The album opens with Eureka California's Night In. This makes staying in seem both urgent and cool and it plays out over an intense clattering backbeat. It's hard to believe it comes from just two band members, singer and guitarist Jake Ward and Drummer Marie A Uhler. It's a great start and leads into Sign My Name With An X which features searing guitars and insistent drumming while sounding like a budget Dinosaur Jnr as they go a little bit Peter Tosh paranoid as they sign their names with an X.

Another Song About TV is no TV Party but a distortion-laden paean about wanting to watch and talk about TV rather than going out and having a good time, I'm sure they won't be watching political debates or reality TV. More like some good procedurals.

Sober Sister is anything but a sober song, being a full-on monster of clatter with cool ascending guitars as they get blackout drunk in the streets. Well it has to be done every once in a while.
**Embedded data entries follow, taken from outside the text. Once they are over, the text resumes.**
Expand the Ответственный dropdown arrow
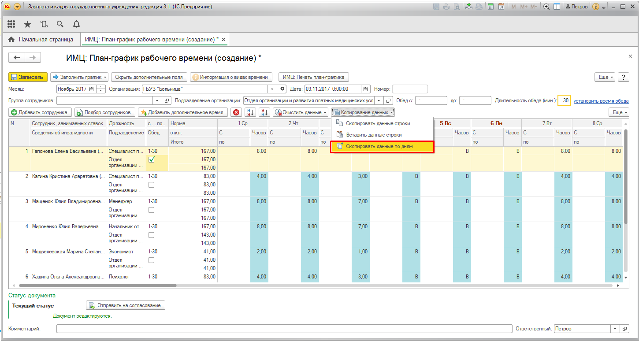Image resolution: width=639 pixels, height=341 pixels. pyautogui.click(x=615, y=329)
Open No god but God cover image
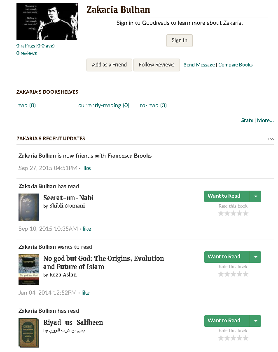 click(x=29, y=269)
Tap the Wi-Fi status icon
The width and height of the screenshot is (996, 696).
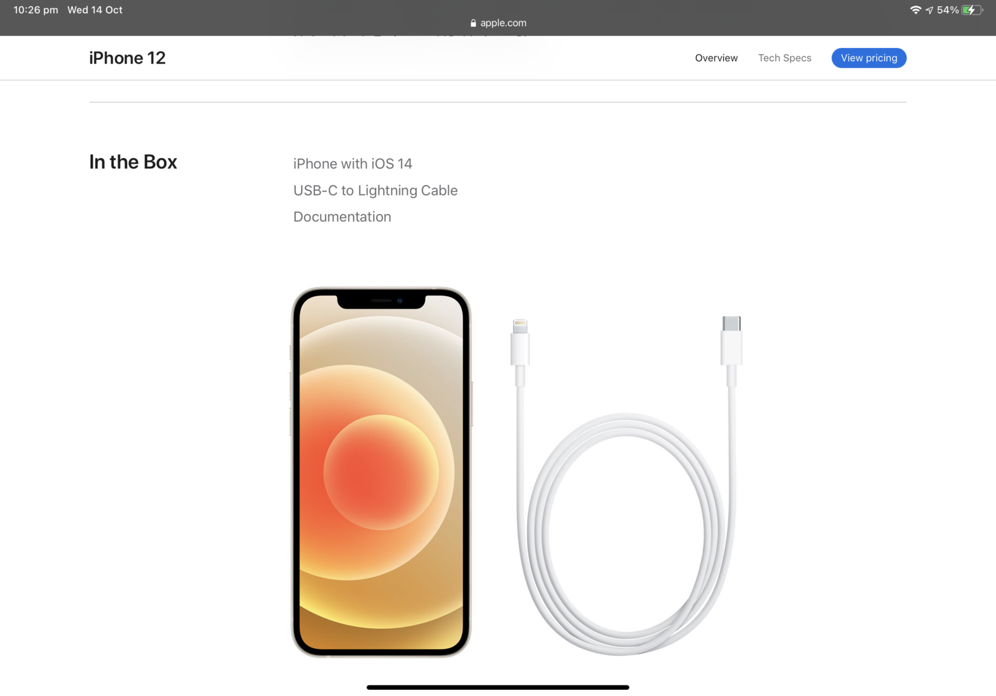point(915,10)
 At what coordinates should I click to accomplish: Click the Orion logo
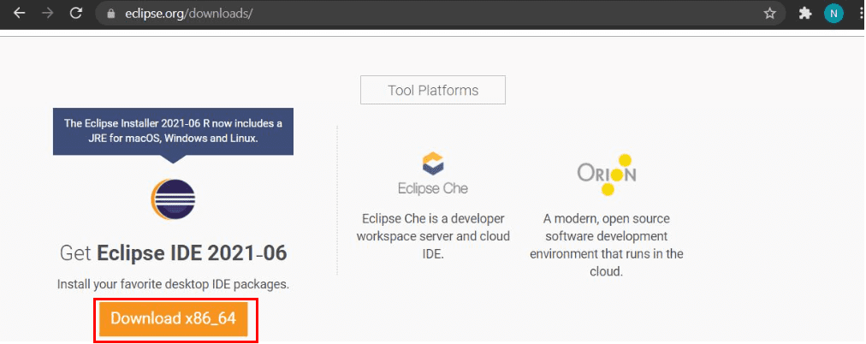(606, 171)
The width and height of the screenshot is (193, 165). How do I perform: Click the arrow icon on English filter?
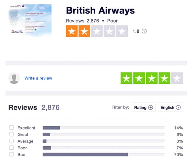(178, 108)
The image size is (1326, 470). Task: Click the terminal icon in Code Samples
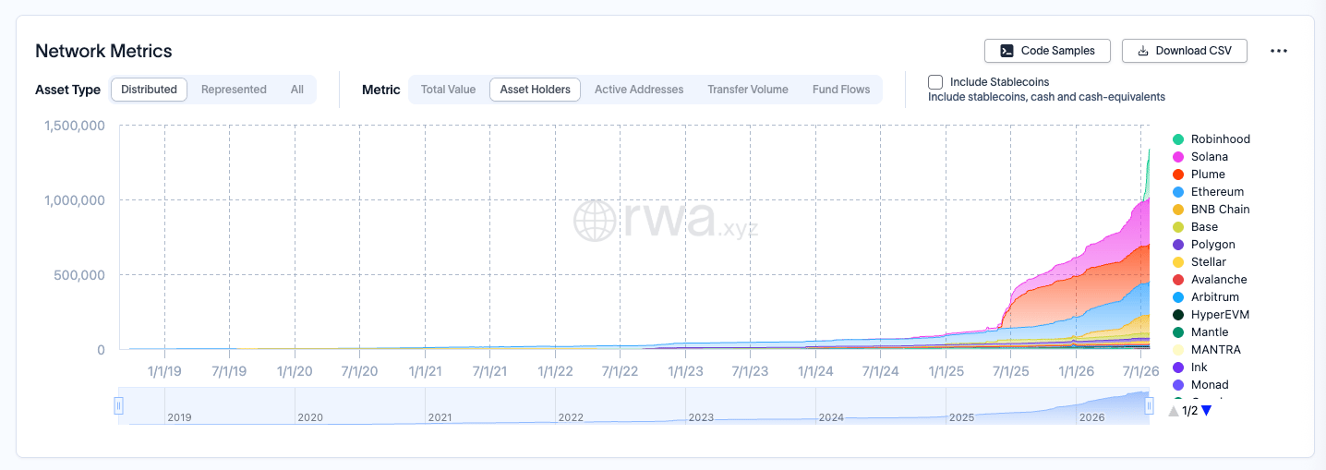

Ghosts is of course not an Albert Ayler rip off but rather a full on Sonic Youth Frightwig late night special with a few scary noises.

Side one closes with Fear And Loathing In the Classic City. This is a cool, strummed acoustic number about drinking and listening to the Modern Lovers which is the sort of rite of passage most of us recognise.

The B-side opens with Cobwebs On The Wind, an angry break up song full of clattering guitars in a My Bloody Valentine meets Pavement dust up groove. Damn he knows how to diss his ex as it ends in some great expiring guitars.

Caffeine is about the joys of caffeine-induced insomnia rather than a tribute to everyone's favourite Italian English late 90's punks no matter how much it might sound like them. It's delivered with an American accent once it gets good and bouncy and they could indeed be living on the 24th floor trying to get some sleep.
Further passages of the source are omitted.